■ TASK PROMPT ■
Please restate the entries below word for word, leaving out any pictures.
+++
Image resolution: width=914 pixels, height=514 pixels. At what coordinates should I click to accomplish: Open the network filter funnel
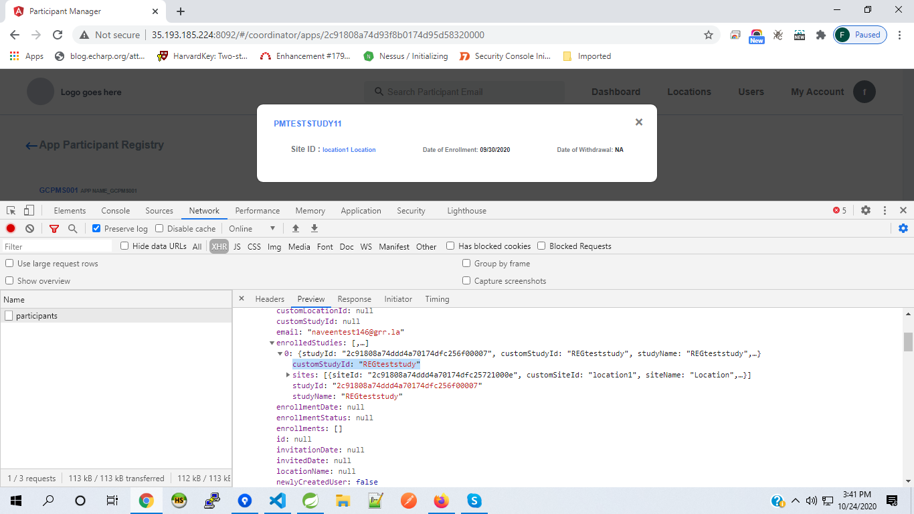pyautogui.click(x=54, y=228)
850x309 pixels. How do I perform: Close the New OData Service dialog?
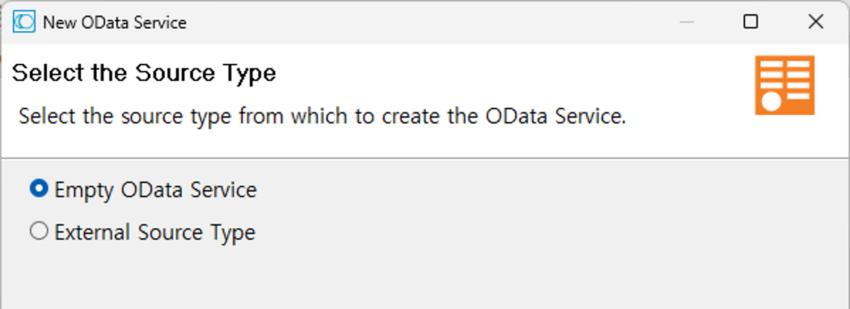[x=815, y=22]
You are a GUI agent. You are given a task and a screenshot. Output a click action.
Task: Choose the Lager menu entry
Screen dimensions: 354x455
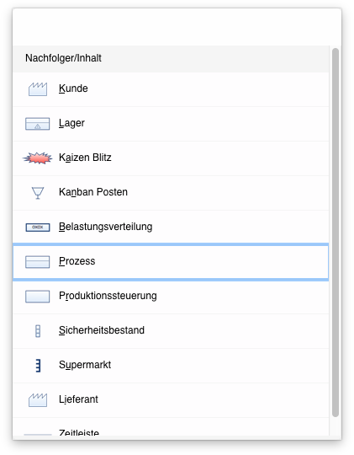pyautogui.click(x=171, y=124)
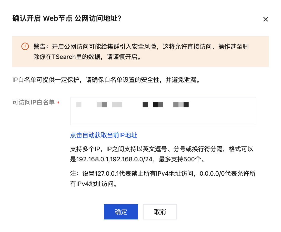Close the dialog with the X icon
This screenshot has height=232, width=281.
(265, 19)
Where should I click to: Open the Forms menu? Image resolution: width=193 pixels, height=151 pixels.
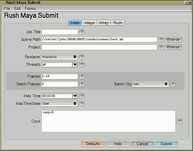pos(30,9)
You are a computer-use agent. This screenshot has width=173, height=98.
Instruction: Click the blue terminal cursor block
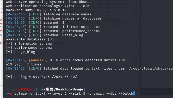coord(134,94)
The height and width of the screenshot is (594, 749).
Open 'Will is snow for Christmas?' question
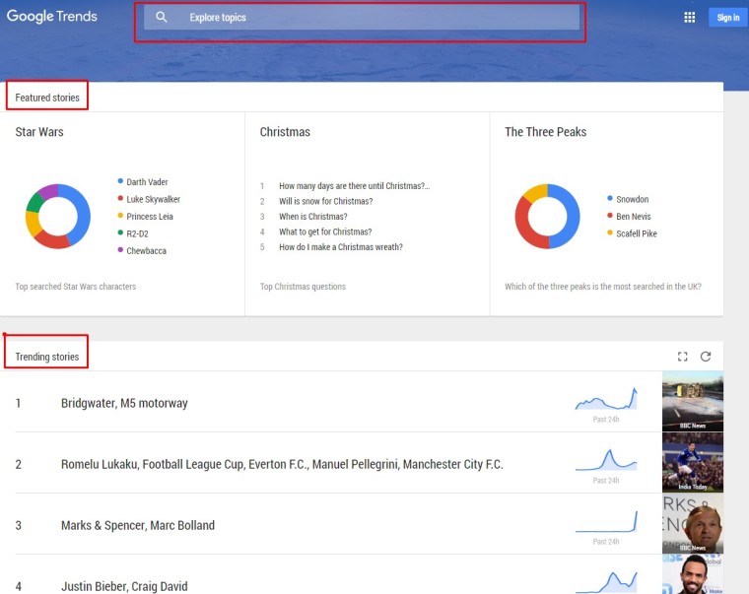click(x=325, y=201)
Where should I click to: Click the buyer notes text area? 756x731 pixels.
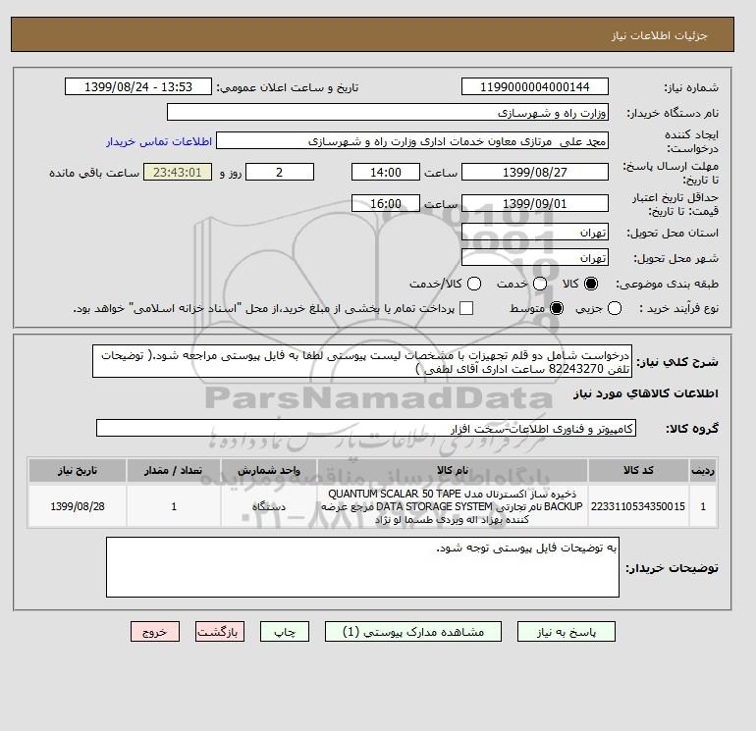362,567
+++
■ ANSWER TO THE PROBLEM ■
Image resolution: width=914 pixels, height=514 pixels. At what coordinates should I click to accomplish: Open the network filter funnel
pyautogui.click(x=54, y=228)
850x309 pixels. How do I perform: Close the New OData Service dialog?
[x=815, y=22]
You are a GUI agent. You are given a task and a screenshot. Output a click action.
Task: Choose the Lager menu entry
Screen dimensions: 354x455
pyautogui.click(x=171, y=124)
Close the dialog with the X icon
This screenshot has height=232, width=281.
(265, 19)
Where should I click to: Open the Forms menu? Image resolution: width=193 pixels, height=151 pixels.
pos(30,9)
You are a computer-use agent. This screenshot has width=173, height=98.
Instruction: Click the blue terminal cursor block
coord(134,94)
The height and width of the screenshot is (594, 749).
Open 'Will is snow for Christmas?' question
click(x=325, y=201)
Where should I click to: Click the buyer notes text area? 756x731 pixels.
362,567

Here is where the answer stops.